Preventive Maintenance: Loving your liver

by Karen Bowen

Your liver, the second largest organ in your body, is crucial to your good health, working overtime (doing more than 500 jobs) to keep your body running. When food enters your body, your liver acts as a food processing centre and metabolizes packages, stores, and ships nutrients to the organs that need them all around your body.

Here are the major jobs your liver performs each day: It converts carbohydrates into glucose; breaks down and distributes fats; manufactures complete proteins (including the clotting factors) from non-essential amino acids floating around in your system; filters ammonia out of your blood to send to your kidneys for excretion; manufactures bile to break down the fats you’re eating; detoxifies alcohol; pulls apart old red blood cells to recycle into new ones; stores most vitamins and minerals; and forms lymph.
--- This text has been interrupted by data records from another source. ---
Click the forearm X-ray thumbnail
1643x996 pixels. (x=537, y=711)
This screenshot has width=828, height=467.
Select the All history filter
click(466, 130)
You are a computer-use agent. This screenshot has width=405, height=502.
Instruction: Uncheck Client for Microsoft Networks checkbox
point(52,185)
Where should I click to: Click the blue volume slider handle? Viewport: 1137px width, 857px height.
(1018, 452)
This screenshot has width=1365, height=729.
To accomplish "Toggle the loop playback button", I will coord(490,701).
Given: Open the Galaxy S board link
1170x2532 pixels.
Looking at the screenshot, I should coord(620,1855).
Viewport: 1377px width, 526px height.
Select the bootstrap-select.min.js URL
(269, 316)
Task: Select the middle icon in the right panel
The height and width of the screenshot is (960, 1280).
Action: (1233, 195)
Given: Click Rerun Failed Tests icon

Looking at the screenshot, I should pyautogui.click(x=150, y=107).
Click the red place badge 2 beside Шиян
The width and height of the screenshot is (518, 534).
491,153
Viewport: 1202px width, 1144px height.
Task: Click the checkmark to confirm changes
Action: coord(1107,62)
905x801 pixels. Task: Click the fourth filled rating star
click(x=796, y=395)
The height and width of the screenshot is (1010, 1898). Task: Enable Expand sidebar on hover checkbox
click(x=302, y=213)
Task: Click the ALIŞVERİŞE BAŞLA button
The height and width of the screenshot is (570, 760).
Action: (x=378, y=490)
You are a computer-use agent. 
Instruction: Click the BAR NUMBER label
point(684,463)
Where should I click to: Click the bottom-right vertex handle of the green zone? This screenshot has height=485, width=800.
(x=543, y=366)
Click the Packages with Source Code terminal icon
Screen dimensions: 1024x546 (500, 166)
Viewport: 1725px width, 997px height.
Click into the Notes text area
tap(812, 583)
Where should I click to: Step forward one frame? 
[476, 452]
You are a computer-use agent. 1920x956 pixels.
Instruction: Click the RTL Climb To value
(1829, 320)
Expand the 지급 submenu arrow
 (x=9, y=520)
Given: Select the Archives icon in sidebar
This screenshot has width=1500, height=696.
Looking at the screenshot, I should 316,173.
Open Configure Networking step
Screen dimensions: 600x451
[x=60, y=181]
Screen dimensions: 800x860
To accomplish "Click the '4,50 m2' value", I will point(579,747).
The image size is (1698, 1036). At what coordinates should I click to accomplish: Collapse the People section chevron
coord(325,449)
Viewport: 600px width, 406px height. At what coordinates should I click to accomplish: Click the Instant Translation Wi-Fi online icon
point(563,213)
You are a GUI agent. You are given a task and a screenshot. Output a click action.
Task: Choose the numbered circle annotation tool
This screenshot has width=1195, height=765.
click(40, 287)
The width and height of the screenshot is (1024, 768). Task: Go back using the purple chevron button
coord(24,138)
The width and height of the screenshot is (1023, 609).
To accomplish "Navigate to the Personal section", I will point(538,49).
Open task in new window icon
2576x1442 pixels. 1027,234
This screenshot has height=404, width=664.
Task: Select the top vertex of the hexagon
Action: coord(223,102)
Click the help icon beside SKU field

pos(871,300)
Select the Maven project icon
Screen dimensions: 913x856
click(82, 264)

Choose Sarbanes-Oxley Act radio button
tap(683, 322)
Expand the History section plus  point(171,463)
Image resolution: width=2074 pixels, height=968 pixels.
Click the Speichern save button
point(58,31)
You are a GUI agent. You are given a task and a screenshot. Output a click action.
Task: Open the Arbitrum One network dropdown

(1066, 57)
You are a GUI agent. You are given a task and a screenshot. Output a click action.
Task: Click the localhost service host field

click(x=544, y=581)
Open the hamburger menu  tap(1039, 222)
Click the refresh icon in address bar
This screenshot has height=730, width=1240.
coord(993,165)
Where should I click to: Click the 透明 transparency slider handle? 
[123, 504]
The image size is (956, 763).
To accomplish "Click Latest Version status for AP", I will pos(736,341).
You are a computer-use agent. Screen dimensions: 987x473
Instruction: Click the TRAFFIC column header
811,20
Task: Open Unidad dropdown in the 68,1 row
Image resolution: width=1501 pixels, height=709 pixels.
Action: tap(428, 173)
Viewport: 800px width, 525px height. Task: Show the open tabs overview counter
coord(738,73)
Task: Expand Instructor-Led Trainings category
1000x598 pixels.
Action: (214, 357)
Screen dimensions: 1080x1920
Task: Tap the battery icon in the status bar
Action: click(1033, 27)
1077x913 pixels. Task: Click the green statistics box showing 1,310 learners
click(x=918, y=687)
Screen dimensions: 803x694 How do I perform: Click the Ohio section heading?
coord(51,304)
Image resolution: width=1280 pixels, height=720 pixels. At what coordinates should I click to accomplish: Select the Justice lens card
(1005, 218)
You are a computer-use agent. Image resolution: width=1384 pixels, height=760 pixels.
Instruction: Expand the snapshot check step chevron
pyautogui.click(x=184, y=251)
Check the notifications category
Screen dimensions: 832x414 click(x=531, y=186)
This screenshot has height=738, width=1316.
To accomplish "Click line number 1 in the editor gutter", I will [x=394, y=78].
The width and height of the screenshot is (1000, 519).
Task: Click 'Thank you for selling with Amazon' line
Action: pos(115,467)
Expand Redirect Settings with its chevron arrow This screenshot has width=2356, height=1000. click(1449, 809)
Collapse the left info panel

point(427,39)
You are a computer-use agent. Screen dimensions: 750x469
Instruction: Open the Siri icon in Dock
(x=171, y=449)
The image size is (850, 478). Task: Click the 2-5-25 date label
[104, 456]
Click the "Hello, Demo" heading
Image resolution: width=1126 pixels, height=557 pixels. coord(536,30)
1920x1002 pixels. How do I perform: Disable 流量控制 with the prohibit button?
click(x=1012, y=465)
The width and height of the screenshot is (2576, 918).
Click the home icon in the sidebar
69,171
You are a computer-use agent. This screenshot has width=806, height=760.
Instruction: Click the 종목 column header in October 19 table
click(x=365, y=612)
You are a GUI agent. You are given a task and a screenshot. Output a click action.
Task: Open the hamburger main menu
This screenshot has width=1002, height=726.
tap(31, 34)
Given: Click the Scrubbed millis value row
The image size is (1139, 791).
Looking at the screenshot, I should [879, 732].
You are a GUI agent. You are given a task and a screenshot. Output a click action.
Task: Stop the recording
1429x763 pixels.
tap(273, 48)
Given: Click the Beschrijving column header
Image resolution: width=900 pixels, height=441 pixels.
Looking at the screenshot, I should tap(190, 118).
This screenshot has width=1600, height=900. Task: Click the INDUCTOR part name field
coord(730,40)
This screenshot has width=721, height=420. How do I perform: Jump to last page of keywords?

Take the following advice so you don’t put yourself at risk for hepatitis and other liver diseases: Be cautious if you are exposed to blood or bodily fluids on the job. Wear protective gloves and clothing. Breathe through a filter when you are exposed to toxins or chemicals such as aerosol cleaners, bug spray, and paint fumes. Don’t smoke. Avoid drinking a lot of alcohol and caffeine products. Even moderate amounts of alcohol can have toxic effects, especially when taken with over-the-counter drugs containing acetaminophen. Follow the proper dosage amounts on over-the-counter medicines and supplements, such at Tylenol and mega-dose vitamins. Avoid hair dye. Keep your weight under control. Maintain a proper blood sugar level. Watch your cholesterol.

You may want to ask your doctor for a liver enzyme test (it’s painless) if you have ever had an abnormal liver function test. Or, if you are a military veteran who was exposed to someone else’s blood. Or, if you received a blood transfusion before 1992. Since what you eat and how well you take care of yourself will affect how well your liver works, it’s important that you eat the foods that will help maintain and support your liver. (As a bonus, good nutrition can help rebuild your damaged liver cells and help your liver form new cells.)

In general, try to eat plenty of fresh fruits and lightly cooked vegetables especially dark green, leafy vegetables and orange, yellow, purple, and red coloured fruits and vegetables – they contain living enzymes, fiber, Vitamin C, natural antibiotic substances, and anti-cancer phytonutrients.

Choose foods that are rich in glutathione or help to produce glutathione in the body. Asparagus, watermelon, broccoli and boldo are good sources of glutathione while papayas and avocados are foods that help the body produce glutathione.

Drink green tea because it has immune-boosting properties with less caffeine than coffee.

Drink lots of water (six to 12 cups per day). This helps the kidneys flush out the toxins that the liver has broken down. Choose foods with Omega-3 fats. They are found in cold water fish such as salmon, tuna, mackerel, sardines and halibut. Other good sources are ground flaxseeds, flaxseed oil and walnuts.

Crack open some nuts, seeds and avocados, since they good sources of polyunsaturated fats and monounsaturated fats, which are less harmful to the liver than saturated fats.

Eat light meals more often. A light evening meal can let the liver rest during the healing hours of sleep.

On the other hand, below are some things that stress your liver. You’ll feel better if you stay away from them. Saturated fats are harder for your liver to process, so limit high fat meats like sausage, bacon, salami, hot dogs and high fat dairy products like whole milk, ice cream and regular cheeses. Snack foods are also notorious for their high fat content: French fries, potato chips, Doritos, Cheese Doodles and popcorn loaded with butter and salt.

Cut down on your processed foods like white bread, white rice, cakes, cookies, donuts and candy. Add whole grains like whole grain breads and cereals, brown rice, quinoa and barley to your diet.

Skip coffee and choose another drink at the rest stop. Limit your caffeine drinks (coffee, tea and most sodas) to two to three cups per day. Exchange them for green tea, herb tea, juice or water.

Limit food colourings, flavourings and preservatives, as well as insecticides and pesticides because they make the liver work harder to flush them out.

So, love your liver. Choose wisely and support your whole body’s health.